What to produce = Each line in the records below that has the word "legend" should be copied.

Content starts

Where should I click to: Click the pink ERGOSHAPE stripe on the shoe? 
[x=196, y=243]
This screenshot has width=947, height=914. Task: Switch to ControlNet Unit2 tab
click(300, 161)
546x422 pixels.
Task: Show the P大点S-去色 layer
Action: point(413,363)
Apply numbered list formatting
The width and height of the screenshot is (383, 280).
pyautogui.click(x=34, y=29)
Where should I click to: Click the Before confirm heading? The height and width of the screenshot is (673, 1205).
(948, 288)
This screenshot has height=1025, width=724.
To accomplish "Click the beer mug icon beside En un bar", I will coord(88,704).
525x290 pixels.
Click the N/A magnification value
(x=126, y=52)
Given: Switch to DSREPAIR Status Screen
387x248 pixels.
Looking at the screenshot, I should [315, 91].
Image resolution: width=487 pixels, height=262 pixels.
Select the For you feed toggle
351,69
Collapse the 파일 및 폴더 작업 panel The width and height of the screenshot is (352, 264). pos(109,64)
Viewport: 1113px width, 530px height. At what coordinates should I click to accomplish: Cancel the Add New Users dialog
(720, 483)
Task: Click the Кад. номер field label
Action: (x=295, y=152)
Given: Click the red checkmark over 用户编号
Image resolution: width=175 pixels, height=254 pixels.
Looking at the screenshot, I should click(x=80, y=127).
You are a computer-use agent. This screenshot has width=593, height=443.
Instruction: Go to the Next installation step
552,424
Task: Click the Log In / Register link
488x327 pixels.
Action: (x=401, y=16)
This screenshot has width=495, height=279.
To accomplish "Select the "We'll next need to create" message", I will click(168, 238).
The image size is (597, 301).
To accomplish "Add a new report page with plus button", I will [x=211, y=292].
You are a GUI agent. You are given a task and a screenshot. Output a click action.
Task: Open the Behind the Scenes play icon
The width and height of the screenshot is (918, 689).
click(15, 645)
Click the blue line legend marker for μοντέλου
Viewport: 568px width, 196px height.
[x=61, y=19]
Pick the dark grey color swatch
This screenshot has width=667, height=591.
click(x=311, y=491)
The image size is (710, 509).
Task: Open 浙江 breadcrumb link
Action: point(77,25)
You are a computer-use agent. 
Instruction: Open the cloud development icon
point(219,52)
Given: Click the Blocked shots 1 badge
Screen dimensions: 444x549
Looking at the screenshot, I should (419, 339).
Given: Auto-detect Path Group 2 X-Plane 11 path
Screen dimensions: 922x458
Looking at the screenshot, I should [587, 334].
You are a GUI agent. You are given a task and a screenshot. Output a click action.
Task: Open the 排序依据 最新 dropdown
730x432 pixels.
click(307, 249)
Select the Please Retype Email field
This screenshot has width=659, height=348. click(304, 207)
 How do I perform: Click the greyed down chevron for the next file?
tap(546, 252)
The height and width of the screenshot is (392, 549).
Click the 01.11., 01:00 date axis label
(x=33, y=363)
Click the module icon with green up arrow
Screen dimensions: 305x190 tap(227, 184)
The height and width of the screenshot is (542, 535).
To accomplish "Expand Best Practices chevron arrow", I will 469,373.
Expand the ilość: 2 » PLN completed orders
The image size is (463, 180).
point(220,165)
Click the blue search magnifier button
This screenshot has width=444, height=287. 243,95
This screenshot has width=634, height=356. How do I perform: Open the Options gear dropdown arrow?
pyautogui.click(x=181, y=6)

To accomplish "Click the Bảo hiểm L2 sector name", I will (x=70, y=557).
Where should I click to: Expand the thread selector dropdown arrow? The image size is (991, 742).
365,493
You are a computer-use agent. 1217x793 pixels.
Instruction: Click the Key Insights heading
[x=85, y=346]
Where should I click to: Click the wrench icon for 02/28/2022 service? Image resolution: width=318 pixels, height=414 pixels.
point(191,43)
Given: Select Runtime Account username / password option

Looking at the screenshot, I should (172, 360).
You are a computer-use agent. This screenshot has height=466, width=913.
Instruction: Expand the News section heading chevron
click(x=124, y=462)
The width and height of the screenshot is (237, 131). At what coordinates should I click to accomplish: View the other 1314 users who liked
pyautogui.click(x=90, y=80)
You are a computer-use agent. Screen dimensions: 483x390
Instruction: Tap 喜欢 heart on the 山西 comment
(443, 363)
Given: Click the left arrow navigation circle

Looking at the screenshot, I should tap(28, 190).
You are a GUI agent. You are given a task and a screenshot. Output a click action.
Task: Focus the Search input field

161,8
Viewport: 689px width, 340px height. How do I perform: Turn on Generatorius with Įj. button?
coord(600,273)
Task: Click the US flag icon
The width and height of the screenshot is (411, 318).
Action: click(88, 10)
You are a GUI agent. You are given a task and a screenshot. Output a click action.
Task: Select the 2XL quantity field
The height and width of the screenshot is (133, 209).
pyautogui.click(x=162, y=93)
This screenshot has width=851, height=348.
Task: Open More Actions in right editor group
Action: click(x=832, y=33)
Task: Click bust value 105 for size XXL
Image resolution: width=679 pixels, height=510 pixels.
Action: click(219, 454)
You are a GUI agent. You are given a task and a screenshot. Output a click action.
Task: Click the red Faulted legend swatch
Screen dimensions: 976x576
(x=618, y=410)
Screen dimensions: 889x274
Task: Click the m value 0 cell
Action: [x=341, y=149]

Content ends

Answer to the exercise =
Click the blue line legend marker for μοντέλου
Task: Click the red Faulted legend swatch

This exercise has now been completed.